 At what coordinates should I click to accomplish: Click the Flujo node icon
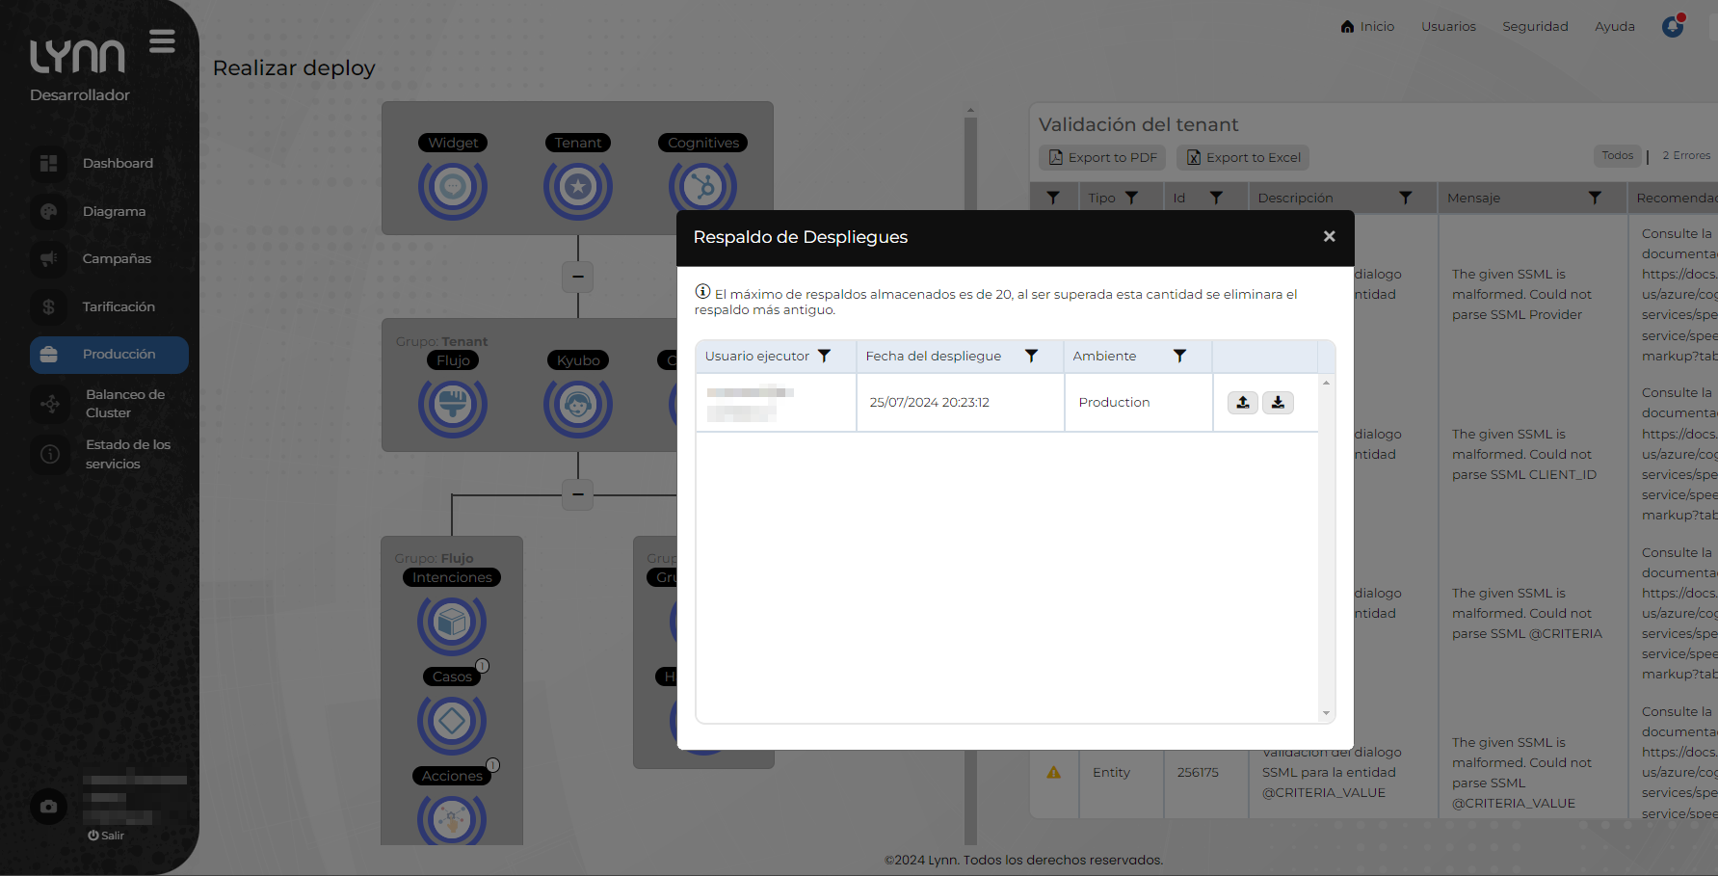[x=453, y=405]
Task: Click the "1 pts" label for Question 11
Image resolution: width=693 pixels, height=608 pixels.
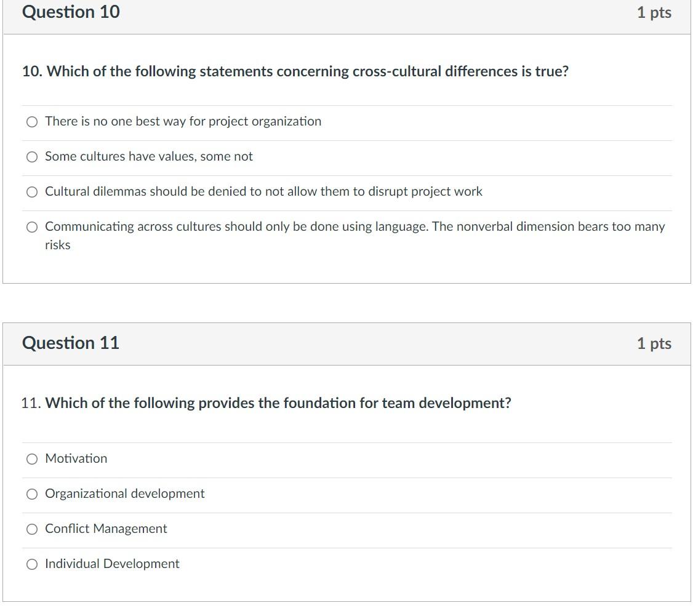Action: 654,343
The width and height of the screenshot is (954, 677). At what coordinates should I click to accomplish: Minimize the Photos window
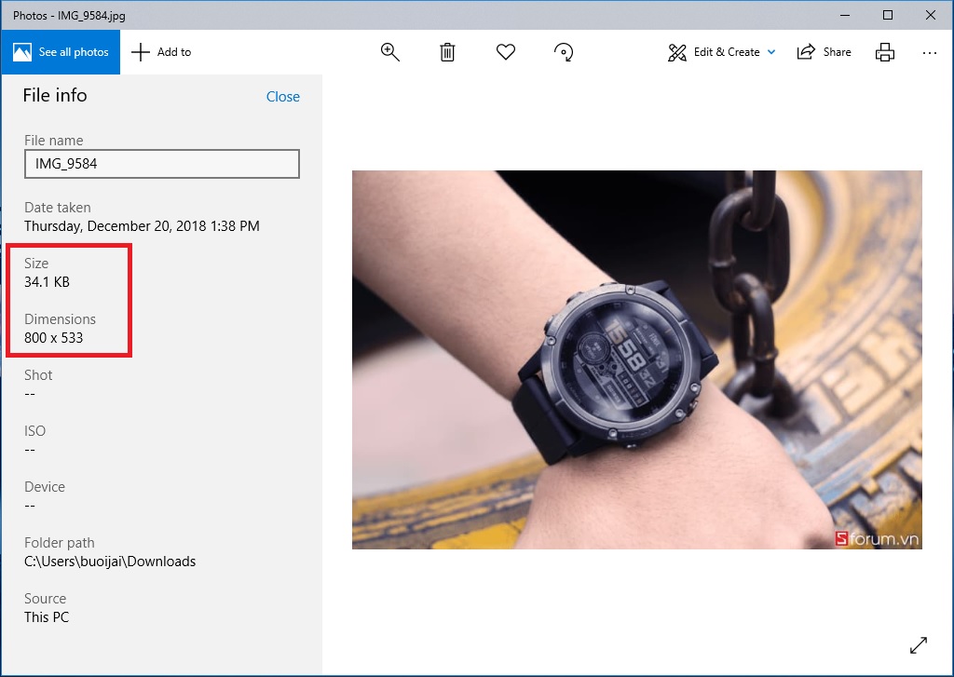point(844,15)
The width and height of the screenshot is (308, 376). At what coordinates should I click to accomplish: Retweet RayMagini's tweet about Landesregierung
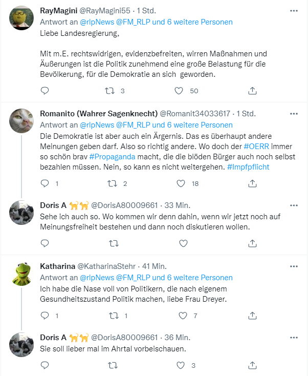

☆ ☆ ☆ ☆

== Exercise description ==
Swap "screenshot" for "screen capture" everywhere in the material, change nothing else, and write out all of its lines again without the pictures.

== Problem solution ==
 At what coordinates should I click to accomplish: Click the Flujo node icon
[x=453, y=405]
Task: Click the "1 pts" label for Question 11
Image resolution: width=693 pixels, height=608 pixels.
Action: 654,343
The width and height of the screen capture is (954, 677). At what coordinates should I click to accomplish: Minimize the Photos window
point(844,15)
The width and height of the screen capture is (308, 376). At what coordinates should I click to accomplish: Retweet RayMagini's tweet about Landesregierung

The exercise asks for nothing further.